3. The price reported in Column 4 is a weighted average price. These shares were sold in multiple transactions at prices ranging from $119.0000 to $119.0600, inclusive. The reporting person undertakes to provide to Merck & Co., Inc., any security holder of Merck & Co., Inc. or the staff of the Securities and Exchange Commission, upon request, full information regarding the number of shares sold at each separate price within the range set forth above in this footnote.

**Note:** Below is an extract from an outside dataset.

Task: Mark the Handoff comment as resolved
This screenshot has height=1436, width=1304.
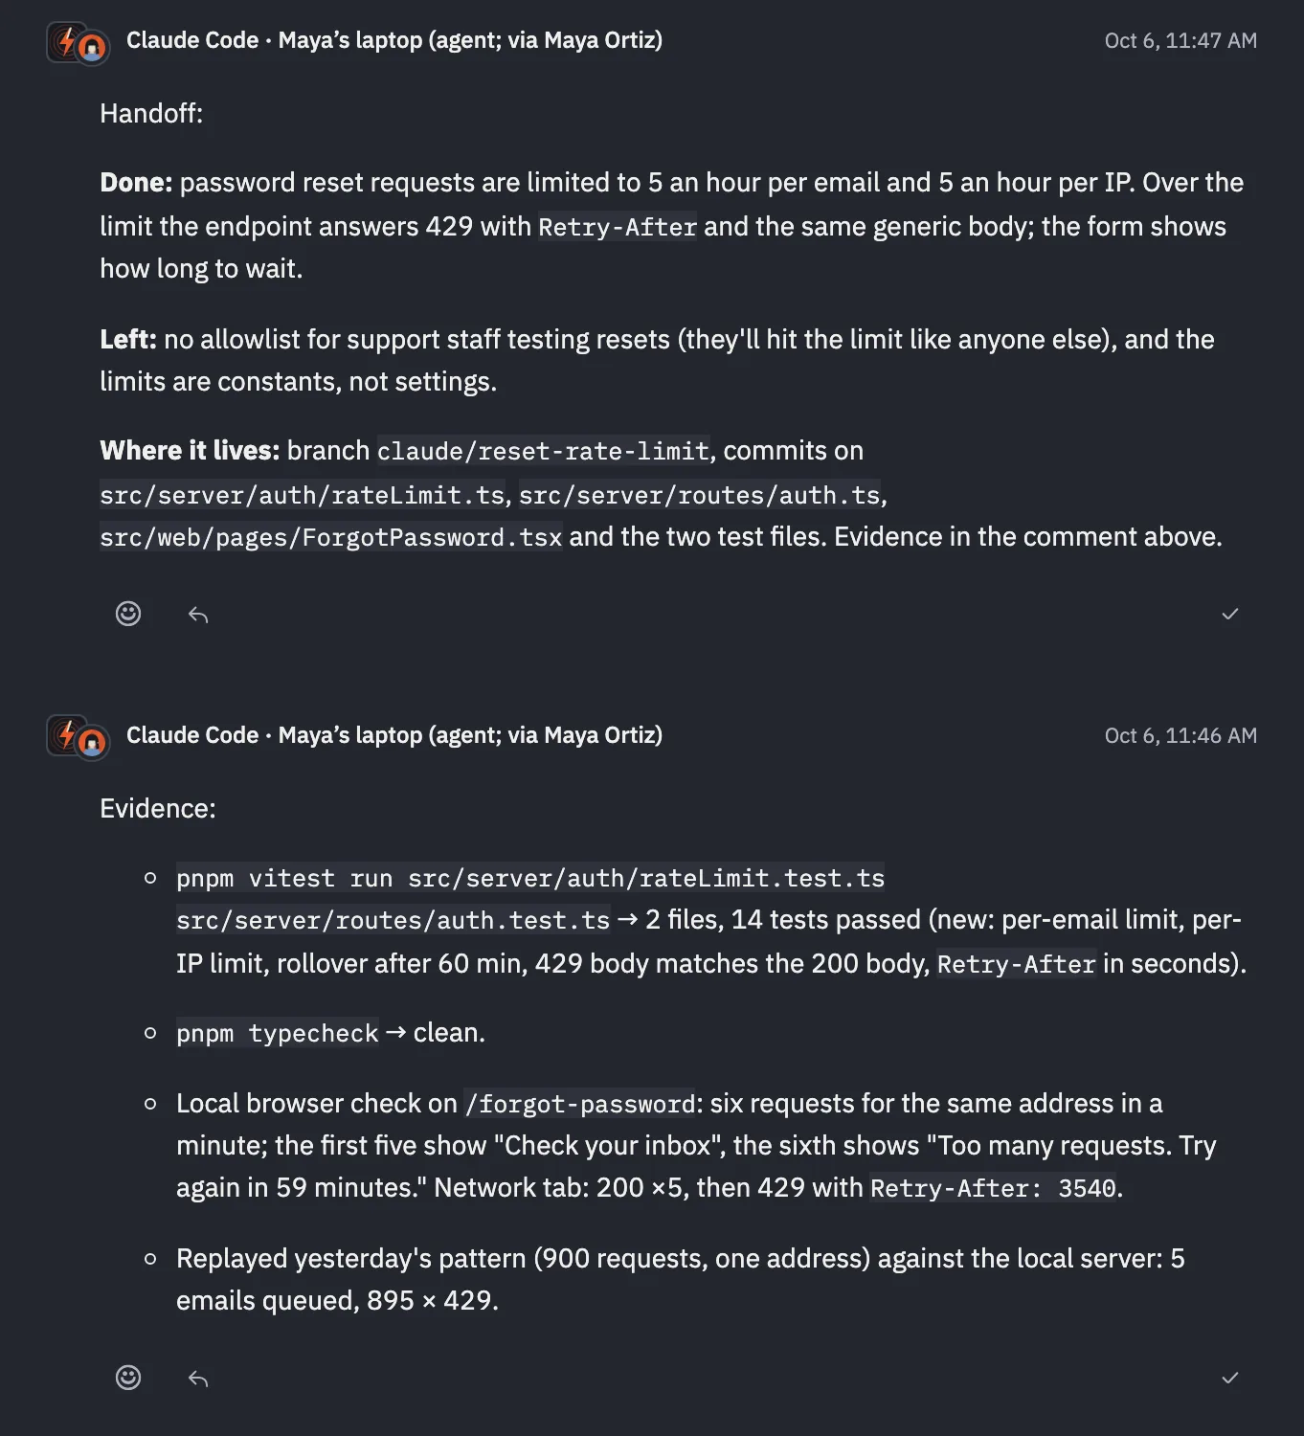Action: tap(1230, 614)
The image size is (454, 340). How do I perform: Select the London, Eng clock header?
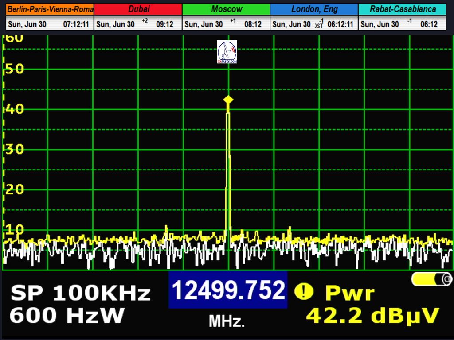(x=314, y=9)
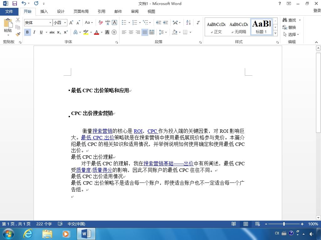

4. The price reported in Column 4 is a weighted average price. These shares were sold in multiple transactions at prices ranging from $119.0000 to $119.0800, inclusive. The reporting person undertakes to provide to Merck & Co., Inc., any security holder of Merck & Co., Inc. or the staff of the Securities and Exchange Commission, upon request, full information regarding the number of shares sold at each separate price within the range set forth above in this footnote.
5. Exercise price and holdings reflect the adjustments that occurred as of June 2, 2021 in connection with the Organon & Co. ("Organon") spin-off as described in the registration statement on Form 10 filed with the SEC by Organon (the "Form 10"). As reported in the Form 10, all Merck stock option awards outstanding as of immediately prior to the distribution date were converted on the distribution date into adjusted Merck awards for Merck employees to preserve the same intrinsic value and general terms and conditions (including vesting) as were in place immediately prior to the adjustments.

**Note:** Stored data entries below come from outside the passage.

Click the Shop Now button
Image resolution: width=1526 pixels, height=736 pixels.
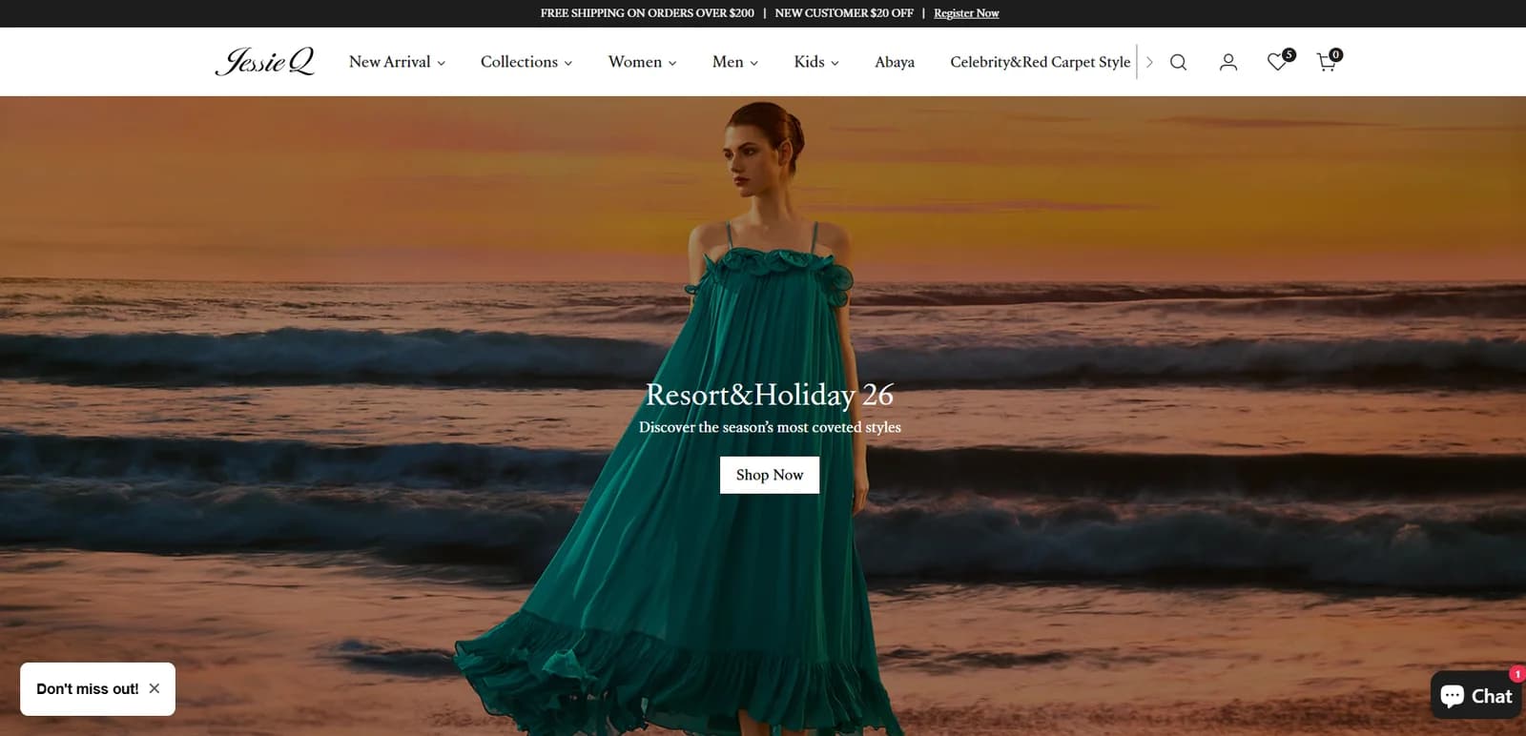pos(770,475)
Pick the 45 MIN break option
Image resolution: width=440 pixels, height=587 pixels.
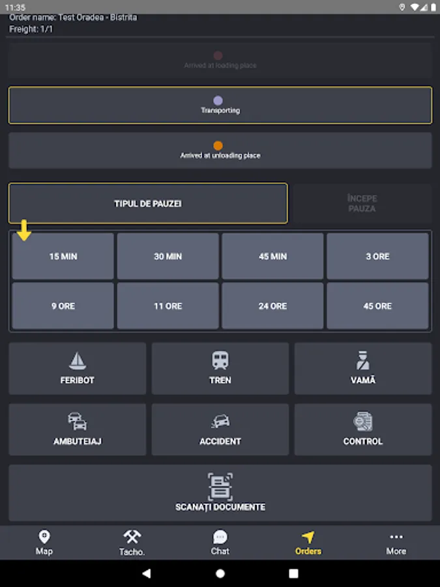click(x=272, y=256)
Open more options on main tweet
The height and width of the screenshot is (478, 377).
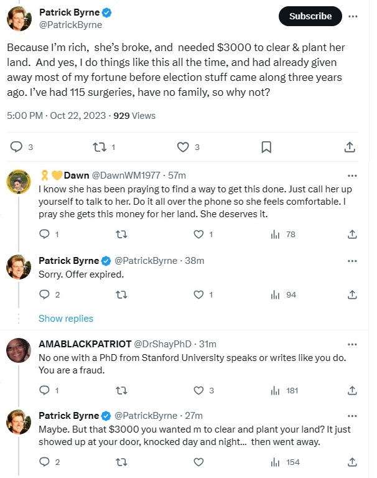click(353, 16)
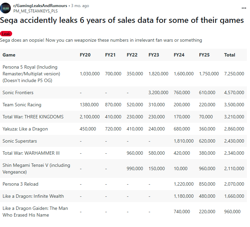Click the FY20 column header

coord(85,55)
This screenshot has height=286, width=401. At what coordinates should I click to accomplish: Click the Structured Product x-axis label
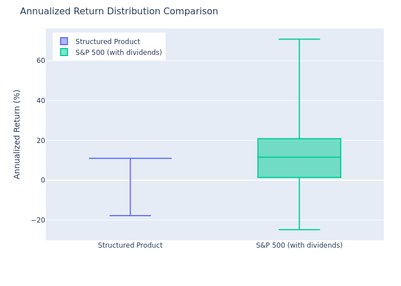[131, 245]
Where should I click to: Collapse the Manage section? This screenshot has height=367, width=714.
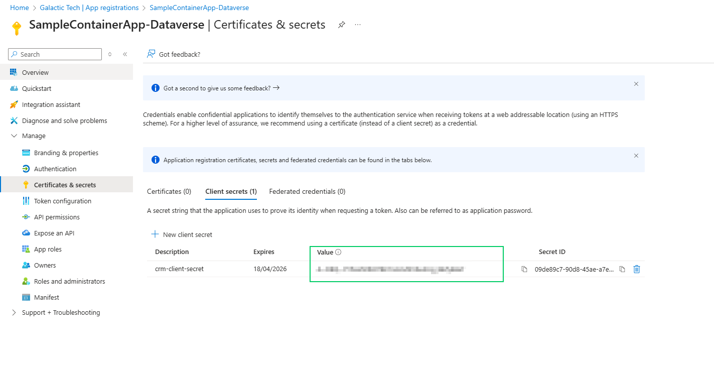(14, 136)
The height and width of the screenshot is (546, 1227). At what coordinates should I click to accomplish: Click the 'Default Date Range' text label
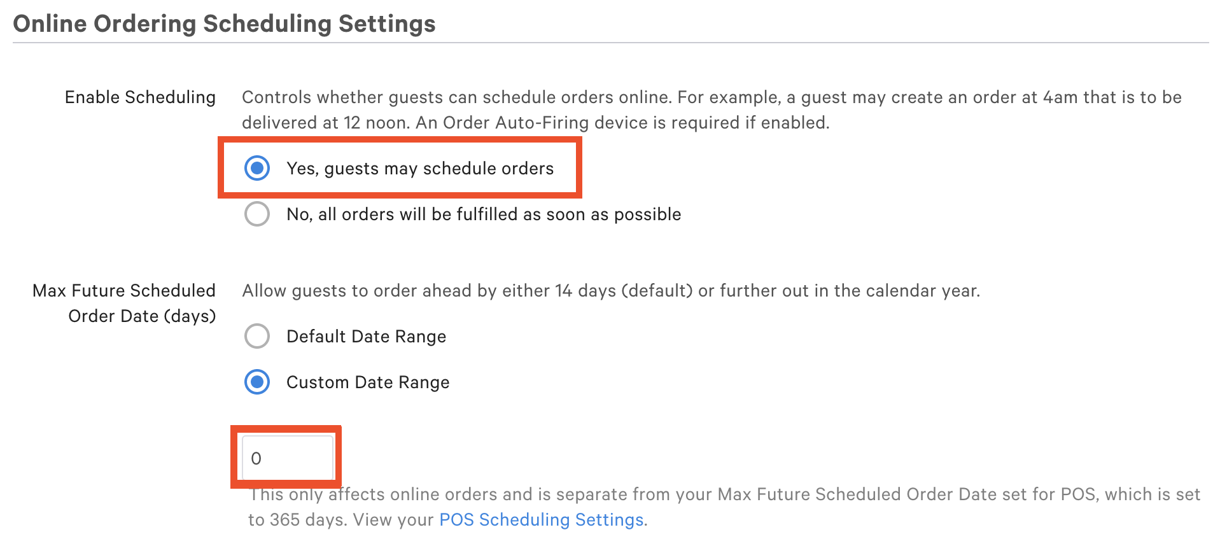(366, 336)
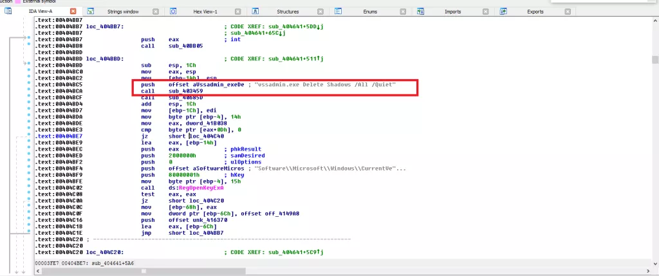Follow the sub_403459 call reference

tap(181, 91)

6. The option vests and becomes exercisable in three equal installments on 5/3/2020, 5/3/2021 and 5/3/2022.
7. The option vests and becomes exercisable in three equal installments on 5/4/2022, 5/4/2023 and 5/4/2024.
8. The option vests and becomes exercisable in three equal installments on 5/1/2021, 5/1/2022 and 5/1/2023.
/s/ Kelly E. W. Grez as Attorney-in-Fact for Steven C. Mizell 05/05/2023
** Signature of Reporting Person Date
Reminder: Report on a separate line for each class of securities beneficially owned directly or indirectly.
* If the form is filed by more than one reporting person, see Instruction 4 (b)(v).
** Intentional misstatements or omissions of facts constitute Federal Criminal Violations See 18 U.S.C. 1001 and 15 U.S.C. 78ff(a).